Data records -
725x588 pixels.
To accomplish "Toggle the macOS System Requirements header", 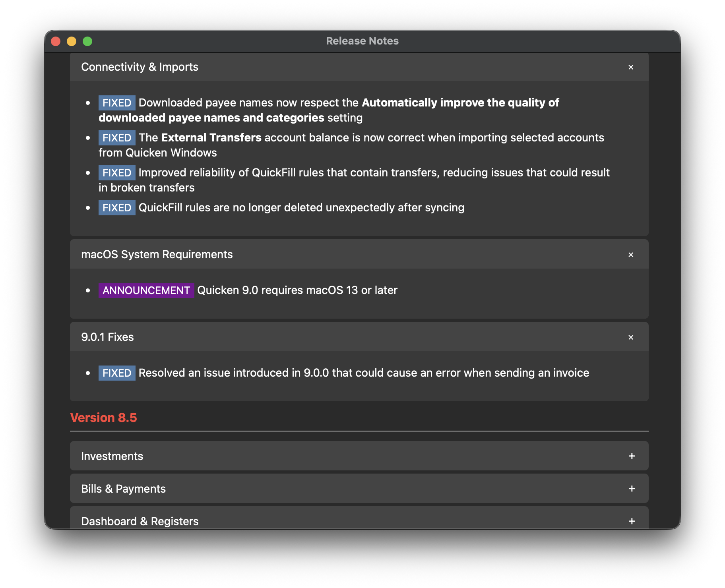I will (157, 254).
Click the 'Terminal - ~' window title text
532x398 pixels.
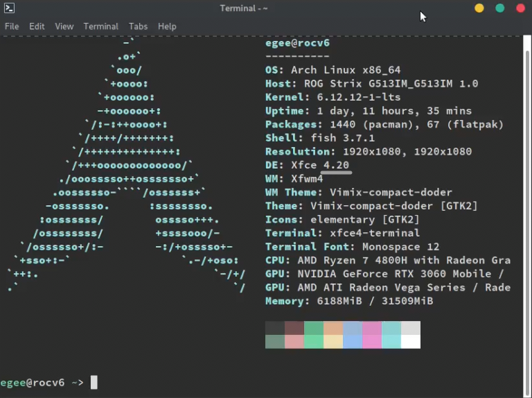(x=244, y=8)
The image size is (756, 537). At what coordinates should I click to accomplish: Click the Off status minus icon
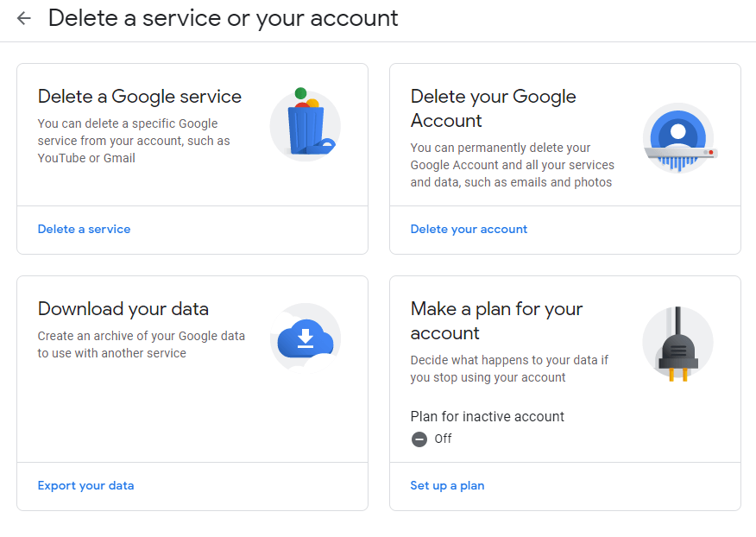click(419, 439)
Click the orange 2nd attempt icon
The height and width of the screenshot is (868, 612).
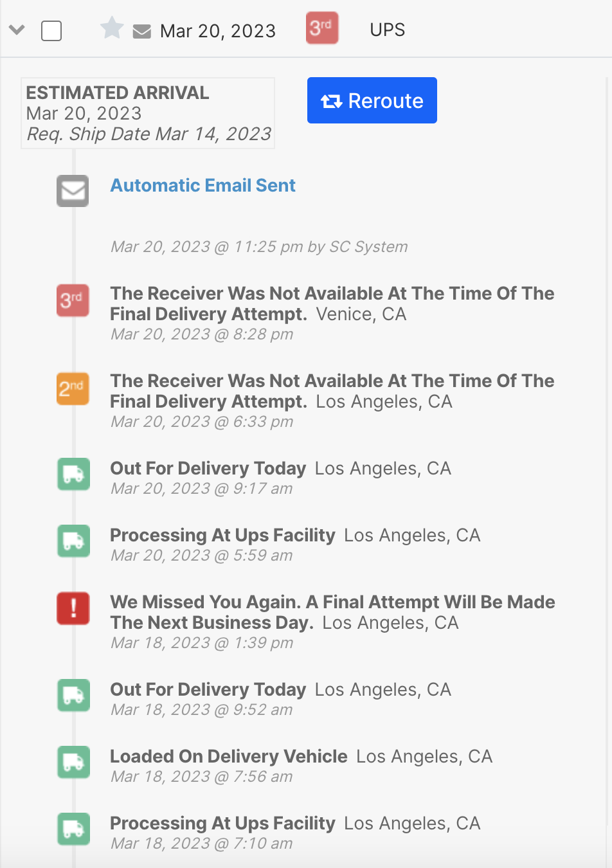pos(73,388)
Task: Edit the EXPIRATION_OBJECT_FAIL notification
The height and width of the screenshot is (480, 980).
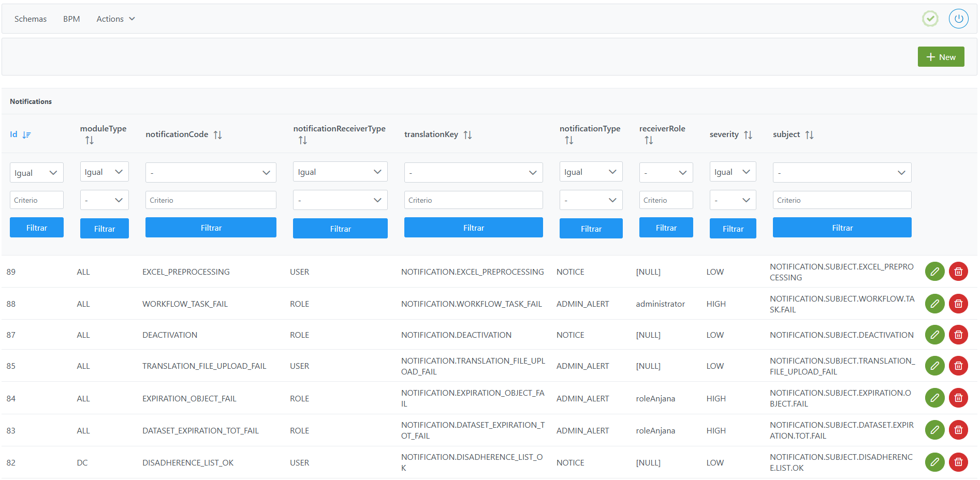Action: (x=934, y=398)
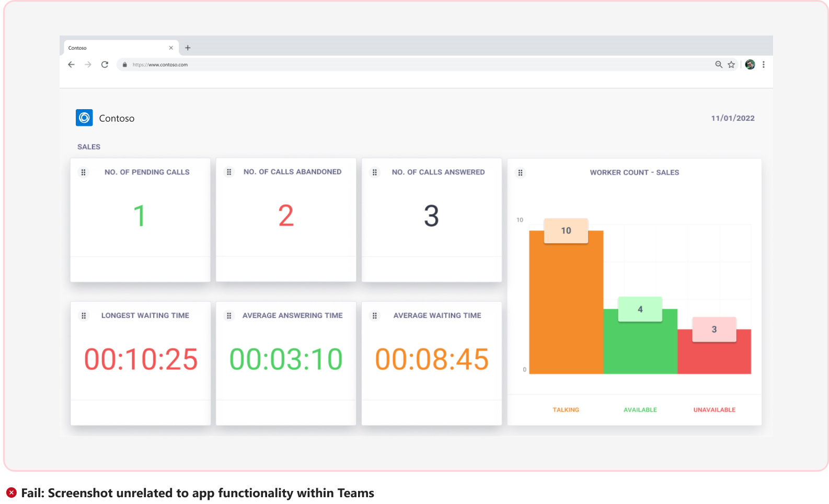The width and height of the screenshot is (829, 504).
Task: Click the browser back arrow
Action: tap(72, 65)
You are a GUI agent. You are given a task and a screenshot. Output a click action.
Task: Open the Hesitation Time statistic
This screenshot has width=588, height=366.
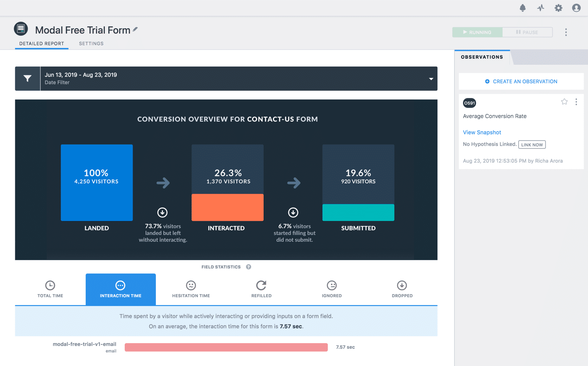pos(191,289)
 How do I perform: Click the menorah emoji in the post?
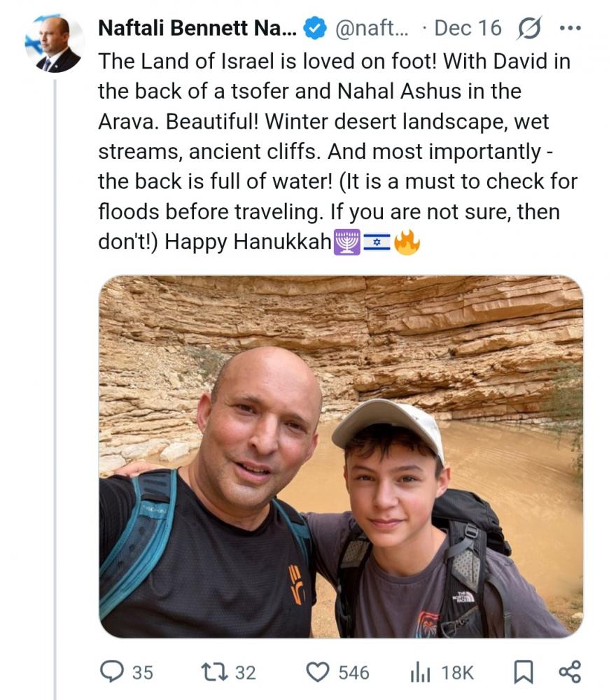tap(348, 242)
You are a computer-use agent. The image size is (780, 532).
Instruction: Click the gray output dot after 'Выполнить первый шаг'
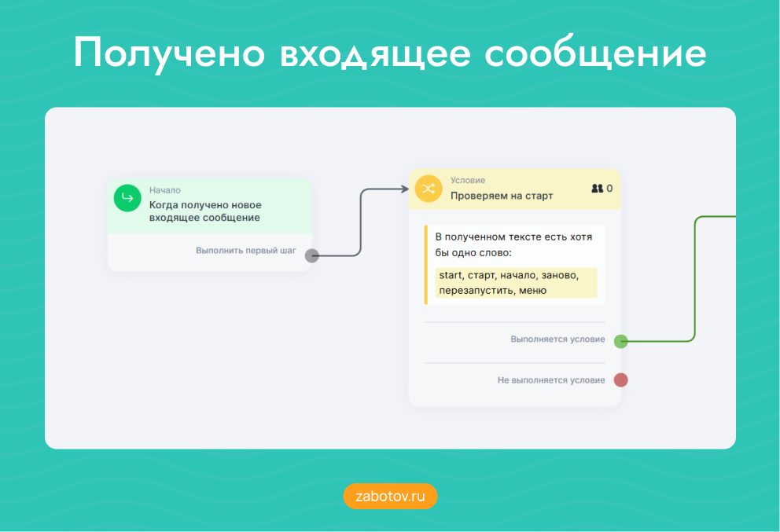(x=312, y=255)
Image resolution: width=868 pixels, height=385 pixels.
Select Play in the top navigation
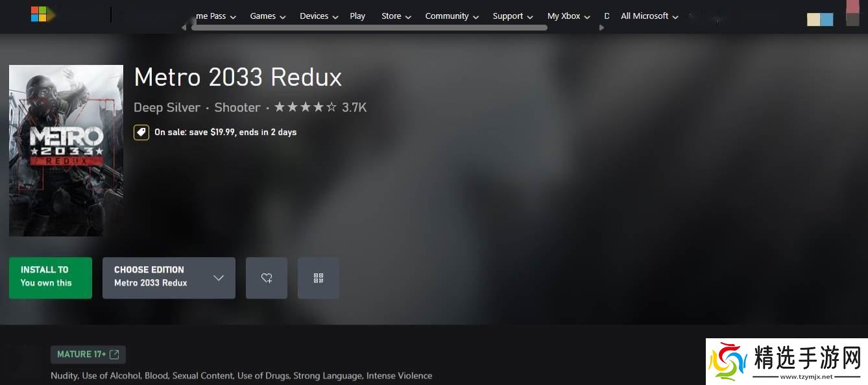pyautogui.click(x=357, y=16)
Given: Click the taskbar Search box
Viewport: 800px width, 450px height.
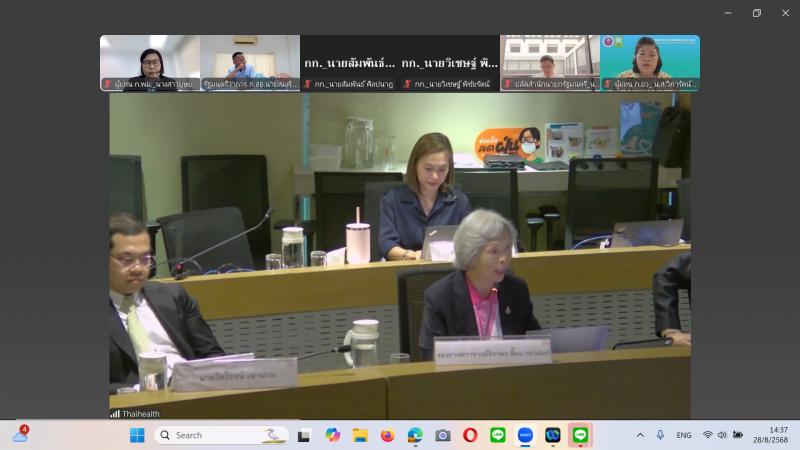Looking at the screenshot, I should coord(221,435).
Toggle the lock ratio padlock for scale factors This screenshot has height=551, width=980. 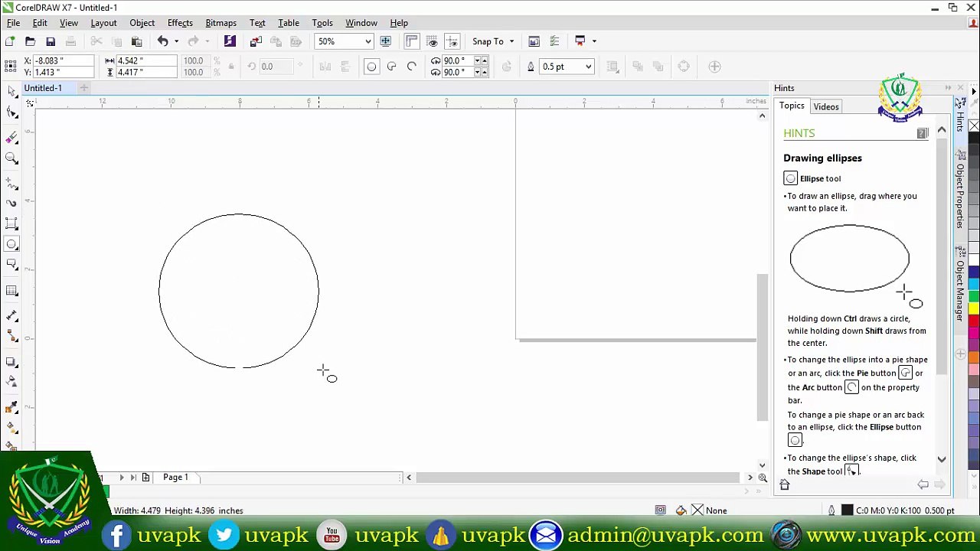point(231,67)
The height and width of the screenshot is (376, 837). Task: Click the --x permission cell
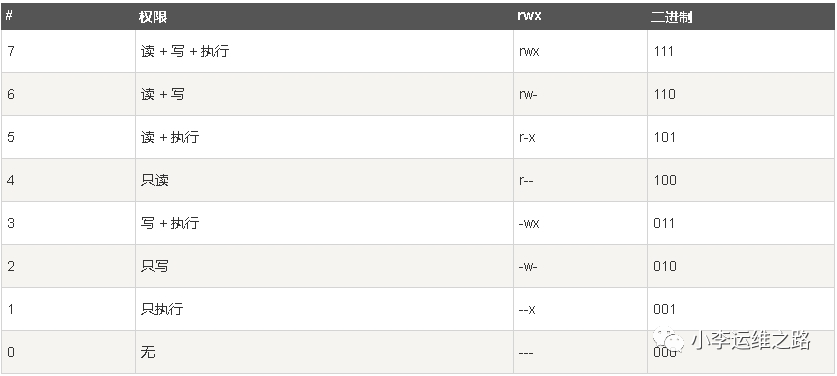click(580, 309)
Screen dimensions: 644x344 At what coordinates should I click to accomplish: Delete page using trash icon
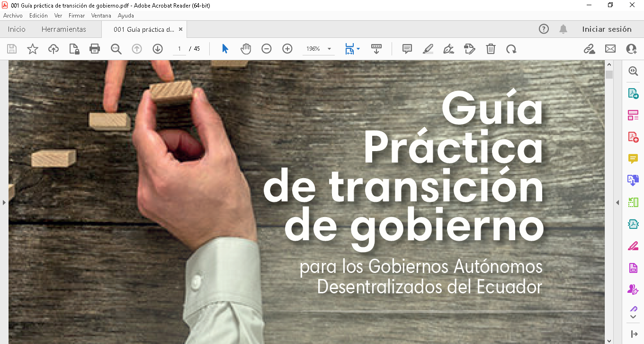click(x=491, y=49)
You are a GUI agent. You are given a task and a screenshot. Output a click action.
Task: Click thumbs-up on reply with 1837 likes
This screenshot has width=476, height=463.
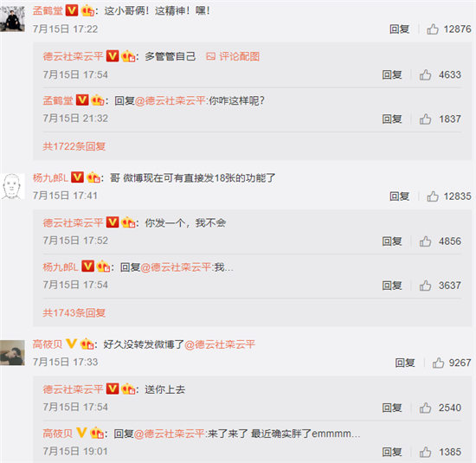425,119
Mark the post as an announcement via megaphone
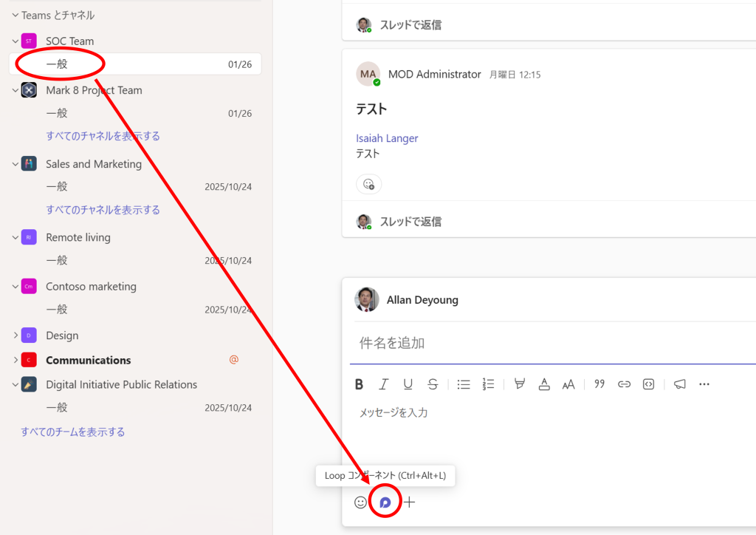The image size is (756, 535). [x=679, y=384]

Directions for this task - Leaving the pictures out, transcribe word for word the lines from the one with "This screenshot has width=476, height=463." to the end of the material above, inclusive, and nothing else.

Exercise result -
This screenshot has width=476, height=463.
425,119
Mark the post as an announcement via megaphone
The image size is (756, 535). [x=679, y=384]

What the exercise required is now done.